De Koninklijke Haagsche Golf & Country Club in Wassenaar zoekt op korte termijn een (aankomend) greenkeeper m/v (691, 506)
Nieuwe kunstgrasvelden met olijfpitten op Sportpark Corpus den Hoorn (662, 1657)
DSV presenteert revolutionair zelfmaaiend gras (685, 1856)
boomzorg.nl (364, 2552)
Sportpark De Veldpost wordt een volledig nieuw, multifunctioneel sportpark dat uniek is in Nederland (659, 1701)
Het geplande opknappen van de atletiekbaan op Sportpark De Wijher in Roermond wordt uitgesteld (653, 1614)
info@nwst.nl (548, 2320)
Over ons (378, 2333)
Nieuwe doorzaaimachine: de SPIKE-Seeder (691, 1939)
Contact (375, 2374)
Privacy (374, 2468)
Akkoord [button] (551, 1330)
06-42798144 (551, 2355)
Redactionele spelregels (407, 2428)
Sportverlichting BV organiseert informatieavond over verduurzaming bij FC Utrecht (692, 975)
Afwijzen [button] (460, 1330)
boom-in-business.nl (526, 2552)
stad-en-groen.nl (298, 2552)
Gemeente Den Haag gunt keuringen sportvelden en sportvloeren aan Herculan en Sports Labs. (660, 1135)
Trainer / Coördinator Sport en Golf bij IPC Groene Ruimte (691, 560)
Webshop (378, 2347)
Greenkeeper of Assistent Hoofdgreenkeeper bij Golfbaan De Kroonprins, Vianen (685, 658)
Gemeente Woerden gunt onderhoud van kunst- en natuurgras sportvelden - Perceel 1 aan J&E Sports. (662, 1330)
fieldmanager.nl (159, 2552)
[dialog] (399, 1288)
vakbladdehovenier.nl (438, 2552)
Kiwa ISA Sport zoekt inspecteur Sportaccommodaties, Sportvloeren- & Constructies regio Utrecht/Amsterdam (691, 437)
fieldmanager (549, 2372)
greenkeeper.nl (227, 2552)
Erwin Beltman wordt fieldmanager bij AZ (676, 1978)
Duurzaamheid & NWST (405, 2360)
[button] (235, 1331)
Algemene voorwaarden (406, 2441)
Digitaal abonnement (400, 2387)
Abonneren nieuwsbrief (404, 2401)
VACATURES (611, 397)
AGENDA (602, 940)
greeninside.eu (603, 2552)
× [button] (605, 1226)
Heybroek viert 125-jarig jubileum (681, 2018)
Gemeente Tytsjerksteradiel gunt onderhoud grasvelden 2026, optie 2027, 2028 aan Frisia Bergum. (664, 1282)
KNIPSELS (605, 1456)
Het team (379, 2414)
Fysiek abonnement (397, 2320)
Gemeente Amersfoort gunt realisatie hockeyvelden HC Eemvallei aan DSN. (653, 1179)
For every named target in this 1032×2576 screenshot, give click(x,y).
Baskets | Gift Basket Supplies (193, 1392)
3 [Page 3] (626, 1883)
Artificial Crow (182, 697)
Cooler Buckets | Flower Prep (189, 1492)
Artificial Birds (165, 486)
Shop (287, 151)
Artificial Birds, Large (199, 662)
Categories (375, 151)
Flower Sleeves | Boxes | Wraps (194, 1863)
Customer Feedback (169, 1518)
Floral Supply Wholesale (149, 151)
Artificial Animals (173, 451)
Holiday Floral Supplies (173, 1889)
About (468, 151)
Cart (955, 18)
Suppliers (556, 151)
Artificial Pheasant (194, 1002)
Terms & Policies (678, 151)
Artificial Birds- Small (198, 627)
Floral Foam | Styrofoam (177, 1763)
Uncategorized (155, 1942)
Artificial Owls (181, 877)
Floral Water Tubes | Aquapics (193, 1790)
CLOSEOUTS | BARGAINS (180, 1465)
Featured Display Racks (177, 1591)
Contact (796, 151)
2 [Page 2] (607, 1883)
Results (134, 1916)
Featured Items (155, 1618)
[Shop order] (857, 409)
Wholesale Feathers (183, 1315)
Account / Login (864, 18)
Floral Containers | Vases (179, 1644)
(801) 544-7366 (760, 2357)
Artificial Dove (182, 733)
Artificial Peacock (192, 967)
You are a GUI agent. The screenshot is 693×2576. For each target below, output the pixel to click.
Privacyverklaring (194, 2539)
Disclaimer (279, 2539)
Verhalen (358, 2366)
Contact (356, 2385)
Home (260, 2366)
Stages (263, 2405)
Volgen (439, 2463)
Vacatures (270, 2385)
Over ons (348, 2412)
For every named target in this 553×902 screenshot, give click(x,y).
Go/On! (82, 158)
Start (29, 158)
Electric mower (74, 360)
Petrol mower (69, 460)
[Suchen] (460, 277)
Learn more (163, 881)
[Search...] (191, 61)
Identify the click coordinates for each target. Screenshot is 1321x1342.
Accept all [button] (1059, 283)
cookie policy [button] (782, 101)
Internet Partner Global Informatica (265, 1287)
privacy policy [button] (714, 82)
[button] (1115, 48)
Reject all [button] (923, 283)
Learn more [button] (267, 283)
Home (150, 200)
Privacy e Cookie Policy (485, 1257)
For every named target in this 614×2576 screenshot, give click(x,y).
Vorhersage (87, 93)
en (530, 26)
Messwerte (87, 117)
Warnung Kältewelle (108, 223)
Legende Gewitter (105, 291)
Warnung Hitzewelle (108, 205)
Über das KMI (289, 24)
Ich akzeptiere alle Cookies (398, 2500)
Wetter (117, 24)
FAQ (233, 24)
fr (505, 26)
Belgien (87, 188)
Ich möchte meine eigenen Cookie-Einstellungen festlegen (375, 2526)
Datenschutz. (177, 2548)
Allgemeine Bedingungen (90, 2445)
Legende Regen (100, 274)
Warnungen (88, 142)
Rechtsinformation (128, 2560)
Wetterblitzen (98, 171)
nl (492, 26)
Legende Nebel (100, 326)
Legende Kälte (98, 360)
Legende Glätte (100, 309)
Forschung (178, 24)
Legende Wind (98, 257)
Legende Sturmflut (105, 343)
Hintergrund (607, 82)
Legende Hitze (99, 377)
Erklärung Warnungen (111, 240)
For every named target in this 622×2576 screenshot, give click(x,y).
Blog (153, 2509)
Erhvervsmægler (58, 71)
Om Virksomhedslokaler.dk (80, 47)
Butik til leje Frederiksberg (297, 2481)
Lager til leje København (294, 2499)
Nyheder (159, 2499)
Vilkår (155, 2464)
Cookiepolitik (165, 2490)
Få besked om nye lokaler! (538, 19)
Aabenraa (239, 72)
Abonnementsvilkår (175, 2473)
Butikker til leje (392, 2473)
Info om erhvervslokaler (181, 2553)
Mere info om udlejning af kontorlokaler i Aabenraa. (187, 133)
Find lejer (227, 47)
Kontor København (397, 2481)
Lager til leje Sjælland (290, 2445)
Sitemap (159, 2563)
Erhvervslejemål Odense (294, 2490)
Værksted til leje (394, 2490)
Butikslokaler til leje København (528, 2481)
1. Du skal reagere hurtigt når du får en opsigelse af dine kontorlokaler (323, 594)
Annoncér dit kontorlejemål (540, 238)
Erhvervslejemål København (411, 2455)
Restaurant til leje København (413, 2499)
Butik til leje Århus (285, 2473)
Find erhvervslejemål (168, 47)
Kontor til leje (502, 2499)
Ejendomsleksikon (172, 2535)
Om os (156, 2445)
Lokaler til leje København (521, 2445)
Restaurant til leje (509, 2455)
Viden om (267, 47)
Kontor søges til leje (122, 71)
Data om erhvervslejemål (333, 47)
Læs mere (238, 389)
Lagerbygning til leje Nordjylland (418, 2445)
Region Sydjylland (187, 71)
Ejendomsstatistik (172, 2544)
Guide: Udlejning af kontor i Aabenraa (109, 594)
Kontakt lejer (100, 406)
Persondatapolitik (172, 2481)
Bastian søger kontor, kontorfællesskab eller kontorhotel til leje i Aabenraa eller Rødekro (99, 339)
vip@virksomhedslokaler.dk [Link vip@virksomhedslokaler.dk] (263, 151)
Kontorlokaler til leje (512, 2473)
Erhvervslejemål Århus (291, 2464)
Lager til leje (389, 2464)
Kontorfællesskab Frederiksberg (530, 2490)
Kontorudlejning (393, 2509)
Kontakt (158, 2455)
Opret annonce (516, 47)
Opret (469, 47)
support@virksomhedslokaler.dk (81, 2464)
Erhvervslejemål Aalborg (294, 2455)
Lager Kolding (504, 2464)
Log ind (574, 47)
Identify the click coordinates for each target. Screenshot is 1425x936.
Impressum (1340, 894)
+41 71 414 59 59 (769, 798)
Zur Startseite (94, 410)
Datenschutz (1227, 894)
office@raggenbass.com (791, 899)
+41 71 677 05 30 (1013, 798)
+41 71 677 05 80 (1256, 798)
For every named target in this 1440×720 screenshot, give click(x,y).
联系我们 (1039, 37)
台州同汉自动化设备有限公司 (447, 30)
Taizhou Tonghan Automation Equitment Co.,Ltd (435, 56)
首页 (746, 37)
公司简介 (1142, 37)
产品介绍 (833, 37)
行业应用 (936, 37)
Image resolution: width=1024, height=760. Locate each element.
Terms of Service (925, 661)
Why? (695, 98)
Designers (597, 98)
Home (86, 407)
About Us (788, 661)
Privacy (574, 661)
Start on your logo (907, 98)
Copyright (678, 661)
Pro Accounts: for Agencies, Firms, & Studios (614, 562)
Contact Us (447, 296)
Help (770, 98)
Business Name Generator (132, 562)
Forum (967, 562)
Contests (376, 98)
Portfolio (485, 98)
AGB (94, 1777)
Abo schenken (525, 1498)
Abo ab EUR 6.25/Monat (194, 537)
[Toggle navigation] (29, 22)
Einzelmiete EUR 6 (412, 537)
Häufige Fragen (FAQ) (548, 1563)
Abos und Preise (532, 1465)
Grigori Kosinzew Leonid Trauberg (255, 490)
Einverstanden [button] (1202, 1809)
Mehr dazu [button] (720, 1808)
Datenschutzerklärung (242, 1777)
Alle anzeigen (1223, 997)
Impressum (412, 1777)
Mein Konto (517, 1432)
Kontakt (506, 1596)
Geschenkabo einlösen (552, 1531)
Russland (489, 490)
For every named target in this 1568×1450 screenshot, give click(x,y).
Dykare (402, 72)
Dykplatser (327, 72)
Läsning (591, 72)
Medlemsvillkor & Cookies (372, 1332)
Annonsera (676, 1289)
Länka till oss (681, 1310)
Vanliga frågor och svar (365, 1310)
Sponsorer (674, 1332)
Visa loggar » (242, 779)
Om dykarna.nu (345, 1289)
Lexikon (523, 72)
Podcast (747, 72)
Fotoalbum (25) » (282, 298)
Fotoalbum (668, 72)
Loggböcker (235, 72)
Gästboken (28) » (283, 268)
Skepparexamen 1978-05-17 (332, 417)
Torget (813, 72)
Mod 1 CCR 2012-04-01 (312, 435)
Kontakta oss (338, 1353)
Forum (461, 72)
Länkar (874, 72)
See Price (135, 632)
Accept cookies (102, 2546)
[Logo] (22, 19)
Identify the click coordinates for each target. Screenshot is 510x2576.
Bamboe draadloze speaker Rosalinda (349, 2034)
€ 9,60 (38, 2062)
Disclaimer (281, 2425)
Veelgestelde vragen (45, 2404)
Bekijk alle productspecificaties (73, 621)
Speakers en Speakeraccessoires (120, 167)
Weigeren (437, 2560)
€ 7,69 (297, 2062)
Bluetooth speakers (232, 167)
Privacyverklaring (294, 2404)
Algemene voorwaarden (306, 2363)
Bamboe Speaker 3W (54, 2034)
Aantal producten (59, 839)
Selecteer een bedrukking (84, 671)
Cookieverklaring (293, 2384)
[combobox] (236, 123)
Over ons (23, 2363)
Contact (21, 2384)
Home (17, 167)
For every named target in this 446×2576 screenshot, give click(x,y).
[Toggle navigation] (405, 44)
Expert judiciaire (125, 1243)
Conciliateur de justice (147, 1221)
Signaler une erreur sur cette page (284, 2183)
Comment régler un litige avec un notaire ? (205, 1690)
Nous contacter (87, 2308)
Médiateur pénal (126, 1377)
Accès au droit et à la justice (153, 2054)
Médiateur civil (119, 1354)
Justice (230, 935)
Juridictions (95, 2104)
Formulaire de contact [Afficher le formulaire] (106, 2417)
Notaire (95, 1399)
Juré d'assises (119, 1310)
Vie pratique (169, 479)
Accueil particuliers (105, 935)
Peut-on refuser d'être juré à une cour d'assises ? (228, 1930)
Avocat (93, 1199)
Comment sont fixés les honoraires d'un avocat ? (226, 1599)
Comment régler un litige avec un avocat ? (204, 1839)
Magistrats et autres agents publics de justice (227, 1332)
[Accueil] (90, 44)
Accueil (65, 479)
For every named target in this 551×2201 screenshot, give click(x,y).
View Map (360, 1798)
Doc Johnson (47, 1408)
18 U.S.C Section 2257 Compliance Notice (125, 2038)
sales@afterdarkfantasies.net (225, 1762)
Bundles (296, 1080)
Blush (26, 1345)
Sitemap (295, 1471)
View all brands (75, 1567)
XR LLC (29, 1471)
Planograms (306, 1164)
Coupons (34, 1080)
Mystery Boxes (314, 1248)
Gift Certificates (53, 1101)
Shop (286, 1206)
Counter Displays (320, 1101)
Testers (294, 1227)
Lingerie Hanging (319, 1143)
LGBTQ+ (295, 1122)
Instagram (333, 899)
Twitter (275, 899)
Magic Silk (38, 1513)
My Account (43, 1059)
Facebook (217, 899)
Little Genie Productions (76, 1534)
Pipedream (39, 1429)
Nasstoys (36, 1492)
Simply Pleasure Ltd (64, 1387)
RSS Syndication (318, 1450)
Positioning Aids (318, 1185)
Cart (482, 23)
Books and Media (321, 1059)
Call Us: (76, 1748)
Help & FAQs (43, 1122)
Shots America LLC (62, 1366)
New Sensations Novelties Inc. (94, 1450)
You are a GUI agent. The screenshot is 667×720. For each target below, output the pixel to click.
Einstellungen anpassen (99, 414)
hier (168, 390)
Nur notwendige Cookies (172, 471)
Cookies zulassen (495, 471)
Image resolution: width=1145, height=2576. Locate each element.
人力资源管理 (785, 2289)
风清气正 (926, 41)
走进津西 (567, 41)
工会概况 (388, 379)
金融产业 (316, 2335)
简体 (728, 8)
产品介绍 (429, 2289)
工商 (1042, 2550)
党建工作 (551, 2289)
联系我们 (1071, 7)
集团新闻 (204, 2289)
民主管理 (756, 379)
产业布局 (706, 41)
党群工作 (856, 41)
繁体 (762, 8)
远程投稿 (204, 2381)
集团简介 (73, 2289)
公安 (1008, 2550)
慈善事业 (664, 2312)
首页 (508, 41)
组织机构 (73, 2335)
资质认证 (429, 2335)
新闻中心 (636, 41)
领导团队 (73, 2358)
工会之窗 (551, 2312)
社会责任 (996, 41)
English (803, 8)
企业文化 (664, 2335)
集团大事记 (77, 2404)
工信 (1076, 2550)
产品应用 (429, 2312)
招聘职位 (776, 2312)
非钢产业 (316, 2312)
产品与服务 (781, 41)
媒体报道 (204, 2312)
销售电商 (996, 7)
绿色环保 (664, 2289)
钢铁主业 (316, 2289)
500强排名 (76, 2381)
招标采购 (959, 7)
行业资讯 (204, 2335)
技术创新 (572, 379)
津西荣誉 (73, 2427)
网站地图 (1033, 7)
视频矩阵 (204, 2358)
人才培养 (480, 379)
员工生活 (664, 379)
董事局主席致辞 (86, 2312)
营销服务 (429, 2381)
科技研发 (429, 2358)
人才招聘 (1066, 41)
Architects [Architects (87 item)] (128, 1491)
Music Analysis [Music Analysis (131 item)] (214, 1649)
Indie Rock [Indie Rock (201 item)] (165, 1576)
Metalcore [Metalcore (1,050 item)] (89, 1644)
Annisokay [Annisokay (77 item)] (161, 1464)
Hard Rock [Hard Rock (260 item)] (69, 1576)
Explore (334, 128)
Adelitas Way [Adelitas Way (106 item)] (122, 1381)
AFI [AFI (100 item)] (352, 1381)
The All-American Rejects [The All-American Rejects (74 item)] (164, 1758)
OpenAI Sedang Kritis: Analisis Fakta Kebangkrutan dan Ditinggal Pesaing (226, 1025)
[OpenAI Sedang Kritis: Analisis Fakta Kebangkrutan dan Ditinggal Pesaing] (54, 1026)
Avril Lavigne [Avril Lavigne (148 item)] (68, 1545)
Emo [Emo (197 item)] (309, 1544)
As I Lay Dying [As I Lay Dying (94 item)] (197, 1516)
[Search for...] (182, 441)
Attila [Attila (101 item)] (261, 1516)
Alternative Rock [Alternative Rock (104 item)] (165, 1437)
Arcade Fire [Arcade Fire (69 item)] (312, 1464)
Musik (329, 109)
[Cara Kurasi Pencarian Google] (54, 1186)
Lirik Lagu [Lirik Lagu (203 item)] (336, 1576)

====

- [What you need to do] Please turn the part of the material that opens with the line containing "Annoncér dit kontorlejemål (540, 238)" and closes with the line containing "Om os (156, 2445)" into a numbered list, leaving out any blank lines.

- [Result of this task]
1. Annoncér dit kontorlejemål (540, 238)
2. Erhvervslejemål København (411, 2455)
3. Restaurant til leje København (413, 2499)
4. Butik til leje Århus (285, 2473)
5. Find erhvervslejemål (168, 47)
6. Kontor til leje (502, 2499)
7. Ejendomsleksikon (172, 2535)
8. Om os (156, 2445)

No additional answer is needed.